Las casas, en la ficción de Shirley Jackson, que tenía agorafobia, también son fundamentales. Las usa como geografía, único refugio posible, y a la vez son el motor para el pánico. Santuarios monstruos. Lo urbano es otro elemento que se opone al género de terror clásico, pero que ella incorpora en una renovación inteligente y moderna del gótico. La naturaleza cumple un papel secundario. El miedo está en el interior: ya sea una mansión, un chalet solariego, un departamento pobretón, una oficina o un cuartucho de hotel.
Su influencia fue saliendo la luz, siempre con ese velo de resistencia. Harold Bloom, por ejemplo, dijo que era “una artesana, no una gran maestra”, porque su interés primordial era entretener. ¿Qué tiene de malo? ¿Acaso la Literatura, con mayúscula, debería ser aburrida? Cuando la consagró la Library of America, muchos dijeron que no podía compararse su trabajo con el de Saul Below, Phillip Roth o Norman Mailer (todos varones, permitidme un JA, en CAPS LK), y que no se la podía considerar una gran escritora norteamericana. Los críticos (con o) consideraron que las experiencias de mujeres reprimidas eran menos interesantes que las narrativas expansivas de sus monstruos sagrados (sí, en masculino). Con el correr de los años, aparecieron más fans, incluso por fuera del género, como Donna Tartt. Y en 2007 se crearon los Shirley Jackson Awards, que se entregan cada año y que, dato local, ganó Samanta Schweblin en 2018 por Distancia de rescate.
Shirley Jackson encontraba lo hermoso en lo horrible. Entre la pesadilla y el sueño dorado, enclavada en la soledad eterna rodeada de gente, es una autora que construye en sus heroínas trágicas historias de poder femenino, repletas de humor y excentricidad, tan bellas como dolorosas. La expresión máxima de esa cualidad es su obra, preciosa y angustiante, en la que cuenta el horror máximo de la modernidad: la otredad, el afuera infernal, la mentalidad media que se hace rebaño y, por cantidad, destruye.

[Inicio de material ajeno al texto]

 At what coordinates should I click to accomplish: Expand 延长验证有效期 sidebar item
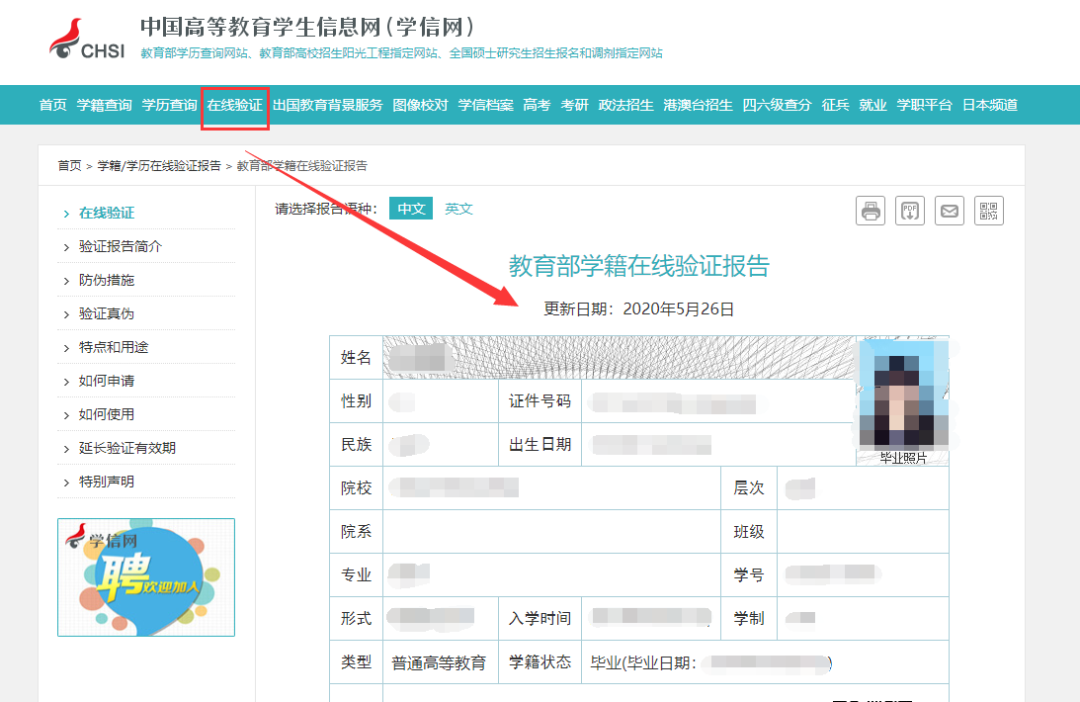pyautogui.click(x=127, y=448)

Aún hoy, su obra toda sigue sin ajustarse al esquema literario, personal y artístico que el statu quo espera que una escritora debe tener. “Me parece que no me gusta mucho la realidad”, dijo en una de las pocas entrevistas que dio. Como podría haberlo dicho Merricat. O Eleanor. Es una frase a destacar, porque es el carozo de la cuestión. A lo largo de sus cuentos y novelas, la gran autora, deliciosa como un caramelo ácido, se dedicó a tejer visiones paralelas, inquietantes y nada complacientes, de ella misma en otros mundos.